Emergency Accommodation for Service Animals and Pets
If you do not have a place to stay, City staff will try to find you a place where you can stay with your pet(s).
Not all places let you take your pet(s) so people with guide or service animals get priority. Your pets might need to stay at a kennel or a veterinarian until you can stay together again.
* Accommodation assistance can be arranged for up to 14 days. Extended assistance may be available beyond 14 days, if you meet the criteria. The criteria is based on the low income cut off (annual income before taxes as established by Statistics Canada).
While it’s natural to feel anxious after a crisis, it’s important to take care of yourself. You can help yourself by talking to others, asking for help when you need it and sharing information about assistance and resources.
You can help others by being patient when stress causes them to be short tempered or irritable. If you or someone in your family has a very difficult reaction or your reaction continues for a long time, it’s important to get help. Staff can assist you with locating the correct resources to help you.
After an emergency:
- Check in and around your home for damage.
- Dispose of any spoiled or contaminated foods, especially after a power outage. If you’re not sure, throw it out.
- Encourage family members to talk about their experience and their feelings, especially children.
- Contact other family members to let them know that you are safe.
Check for Damaged Utilities
Natural gas is colourless, odourless and non-poisonous. Natural gas has no odour so a rotten egg smell is added for your safety. If you smell natural gas:
- Open doors and windows.
- Call Enbridge Gas Distribution at 1-866-763-5427.
- Don’t use your telephone or cellular phone. Call from a neighbour’s phone.
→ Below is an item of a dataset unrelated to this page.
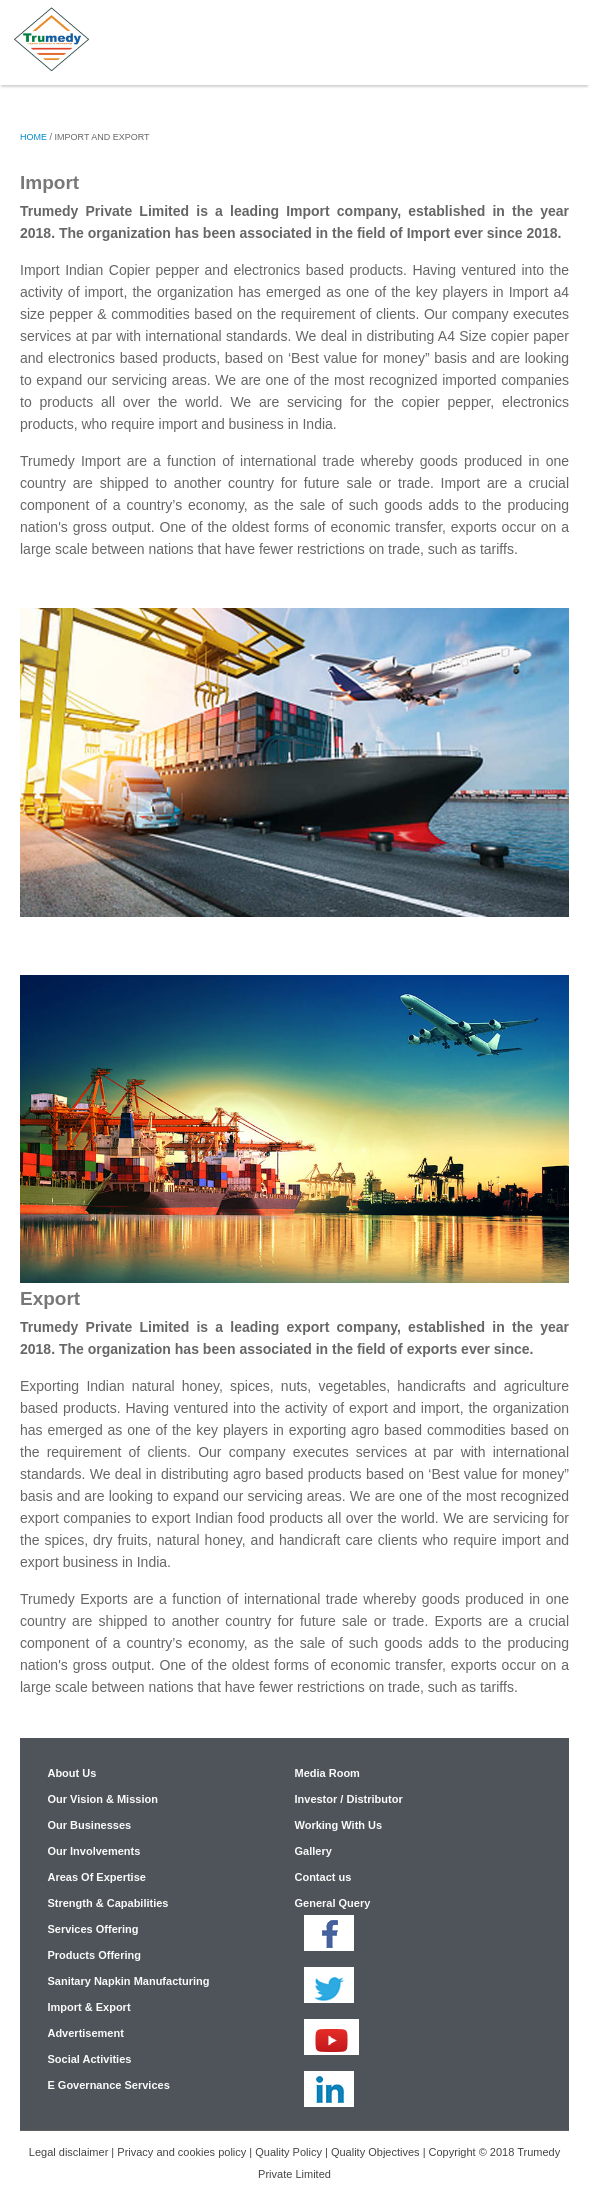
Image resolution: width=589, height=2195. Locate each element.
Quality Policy (288, 2152)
- Don’t turn any electrical switches, appliances or computers on or off.
- Don’t smoke or use lighters or matches, or start any motors near the leak.
Check for damage such as frayed wires, sparks or the smell of hot insulation:
- Don’t operate electrical switches or appliances.
- Turn off the system at the main fuse box/breaker panel.
Check for leaks:
- Shut off water at the main valve where the water pipe enters your home.
Do not turn on the gas, electricity or water until your utility provider has investigated and confirmed that it is safe to do so.